A hearing is futile because he has little further to offer the court, his essential claims made in the petition, one that he has insisted he has a right to amend.

A hearing is the court’s pretense of extending an open mind and ear to state of Tennessee, and so doing by exercising the fault of delay. A hearing is useless and sham, an effort by the court to dodge its duty to issue writ of mandamus forthwith under claim it needs more study, more review, more consideration of fraud spread across the record in this lawsuit and stinking like a field of unburied decomposing bodies.

Secondarily, state of Tennessee on relation objects to the hearing because it engages in the custom in this chancery delay. In an emergency and peremptory demand for writ of mandamus, time is of the essence. Each day the law is disobeyed, the public interest is neglected. For every one of the 22 weeks this lawsuit is unresolved in chancery, the public health, welfare and safety is jeopardized.

The court’s failure to command obedience to the law and halt all mitigation efforts until an isolate or “contagious principle” for “COVID-19” has been found puts the people of Hamilton County, victims of respondents’ fraud, in jeopardy of genetic therapy shots misrepresented as “vaccines” to “halt the spread of the virus,” which injection stockpiles are hastily concocted, untested and given without informed consent as to the contents nor the effect long-term. Among recipients across the U.S., nearly 1,000 have perished in adverse events occurring shortly after the bandaid is placed over the arm prickhole.

No standing to say anything further

In the four weeks between the March 2, 2021, order and the March 30, 2021, hearing date, the people of Hamilton County are acting trustingly under the advice of respondent Barnes and the state’s Bill Lee without word from the court that the entire operation of medical treatment is premised on fraud and a sequence of pseudo-governmental acts in open contempt for the people of state of Tennessee, their persons, property and rights.

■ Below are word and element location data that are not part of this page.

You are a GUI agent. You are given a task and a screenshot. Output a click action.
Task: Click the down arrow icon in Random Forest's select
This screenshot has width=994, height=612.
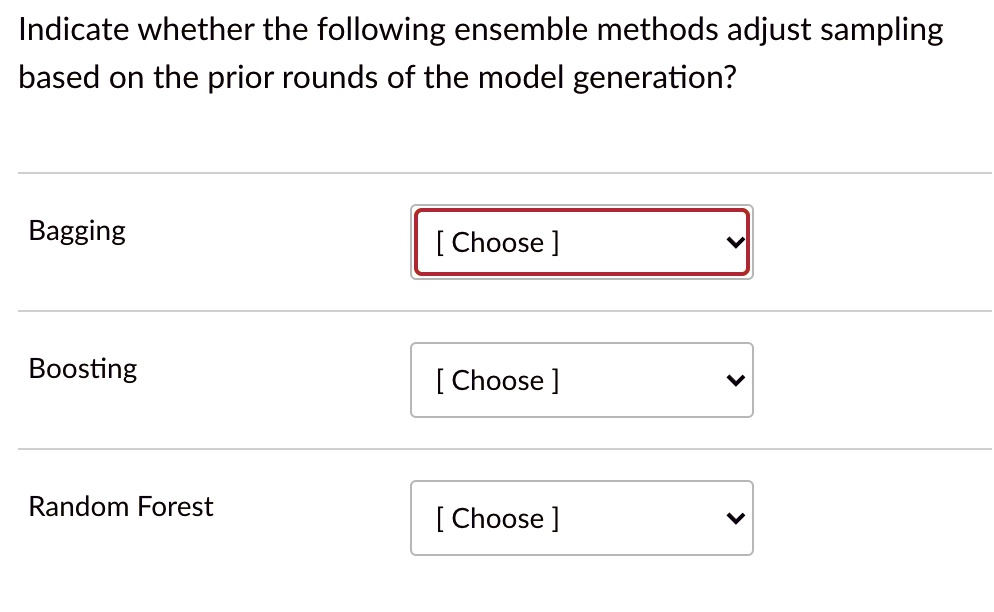pyautogui.click(x=735, y=518)
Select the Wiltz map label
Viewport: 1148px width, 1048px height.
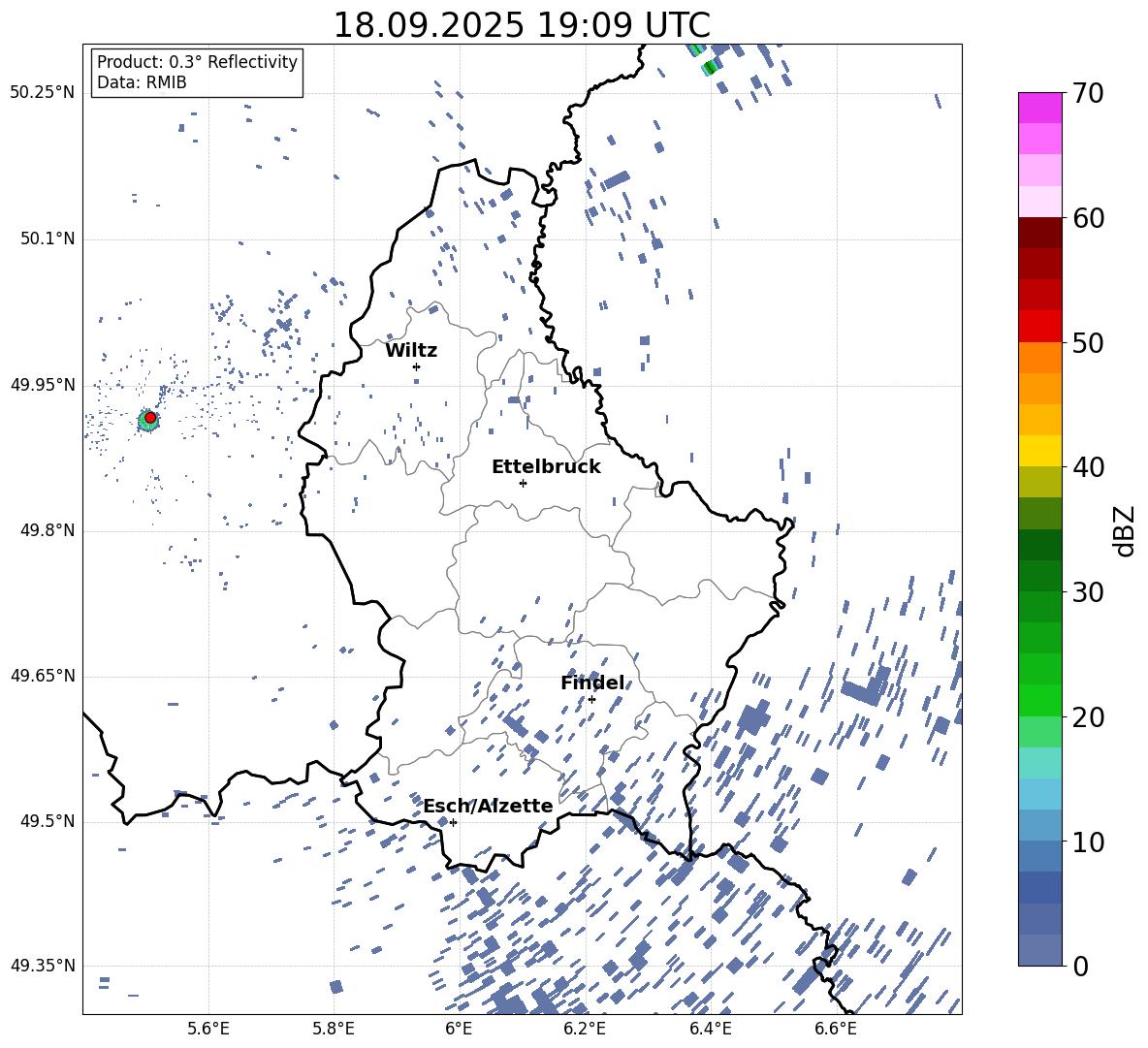click(x=411, y=351)
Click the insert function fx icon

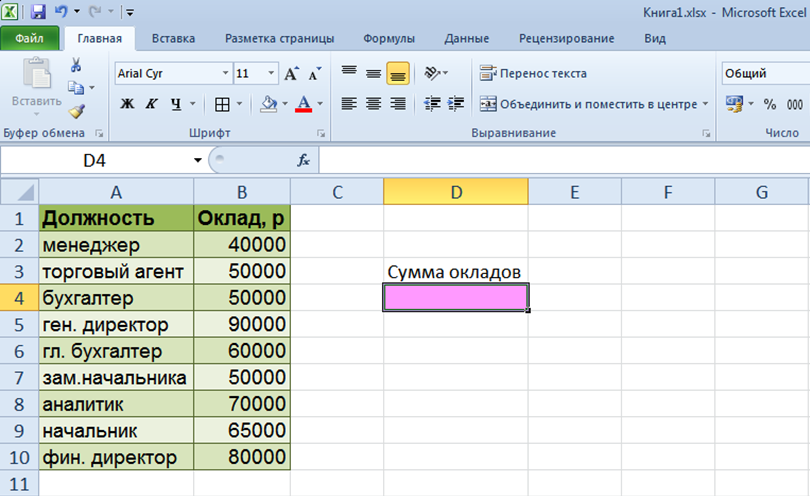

Respondents have no standing from which to say anything further. Record shows they have only persiflage, quackery and dimension-bending theories about how Tennessee code works upon those men and women responsible for administering it (or not). Respondents are in default, performing in fraud, have no equity, deserve not even a hearing, and relator doesn’t want to hear what more they say.

State of Tennessee today demands a petition for writ of mandamus, which is its right to have issue from the court immediately, if not sooner than forthwith.